Update Bonds: From a savings glut to a bond glut

Over the past six months, and except for 2 April when US President Donald Trump announced his tariff programme, US ten-year Treasuries have traded within a range of only 50 basis points. This is quite a narrow range given the large number of market uncertainties.
Although the underlying trend remains uncertain, due to tariffs, Trump’s threats to appoint a new Fed Chair, debt sustainability and troubling US immigration practices; markets are pricing-in an almost “Goldilocks” scenario, as incoming data confirm that we are doing just fine.
In Europe, recent data have also been broadly consistent with the June European Central Bank staff projections for resilient growth and further disinflation.

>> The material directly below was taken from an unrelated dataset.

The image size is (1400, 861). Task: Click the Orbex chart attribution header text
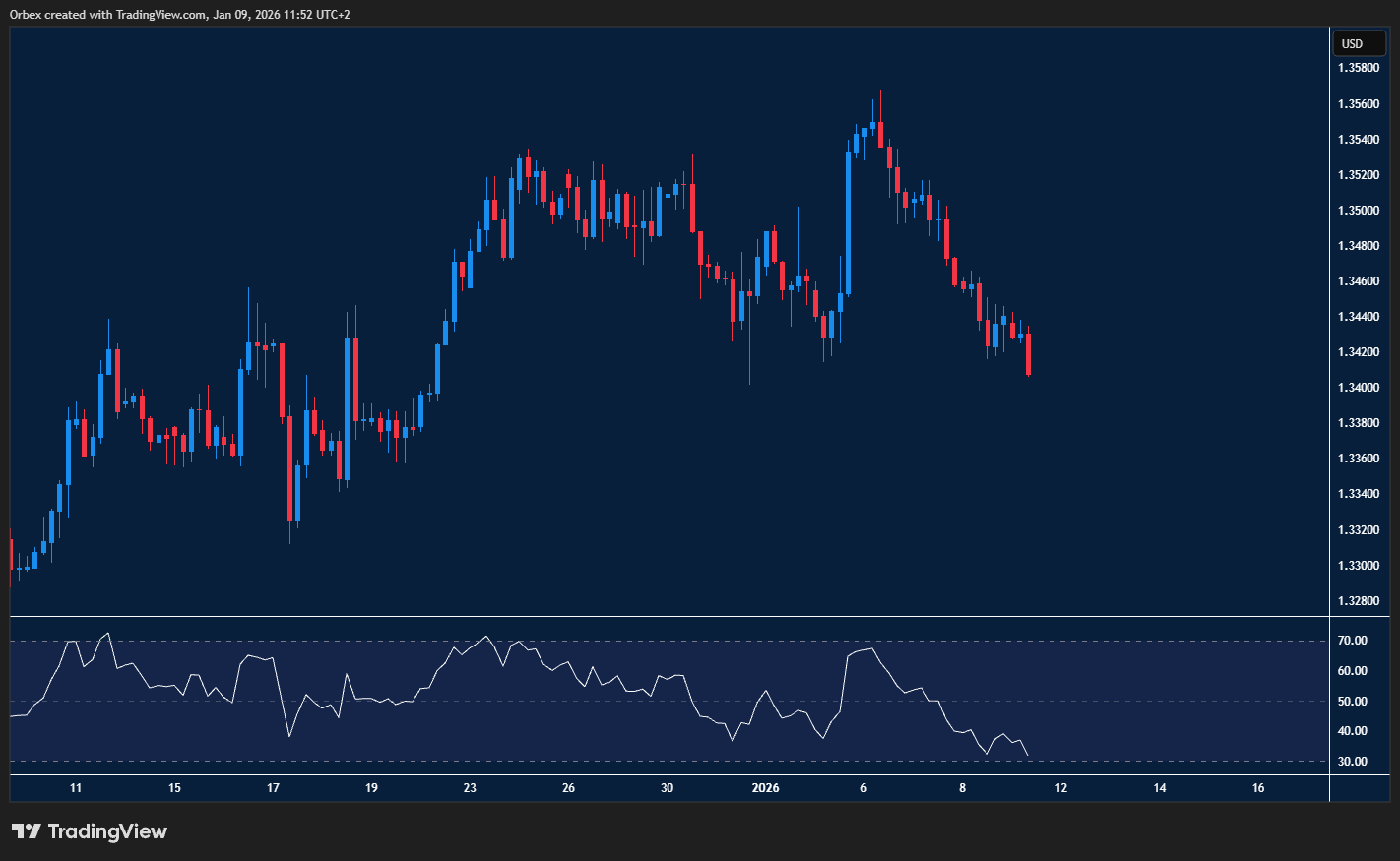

That said, ongoing trade tensions pose significant downside risks to these forecasts.
Debt sustainability remains a market theme. This weekend’s Japanese Upper House election could impact the Japanese government bond market. Political parties are campaigning for more fiscal support. Negative real rates are becoming increasingly unpopular and lead to higher prices, pushing up inflation. This is one of the biggest election issues. The election can be seen as a push for wealth redistribution from the government to households, which will lead to higher government debt. Japan has undertaken this aggressively over the last 12 years, but it is lately stalled.
This populistic drive (to win elections) could impact global government bond markets, as it is part of the global movement from a savings glut to a bond glut. The hope is that these fiscal injections bring growth (as distinguished from productivity, which is the real economic motor) and limited inflation effects. The most immediate parallel is arguably with the US, where the administration is attempting a combination of trade partner repression through tariffs and real rates repression (pressuring the Fed to lower rates) to improve the US fiscal position.
Both the US and Japan are trying to reduce their long-term bond issuance, while favouring shorter-term bonds to keep the financing rolling. Now, the hope for longer-term fiscal support for growth (more globally), supports the Goldilocks economic outcome. Some investors have their doubts. We continue to favour higher quality bond selection while avoiding long-maturity bonds.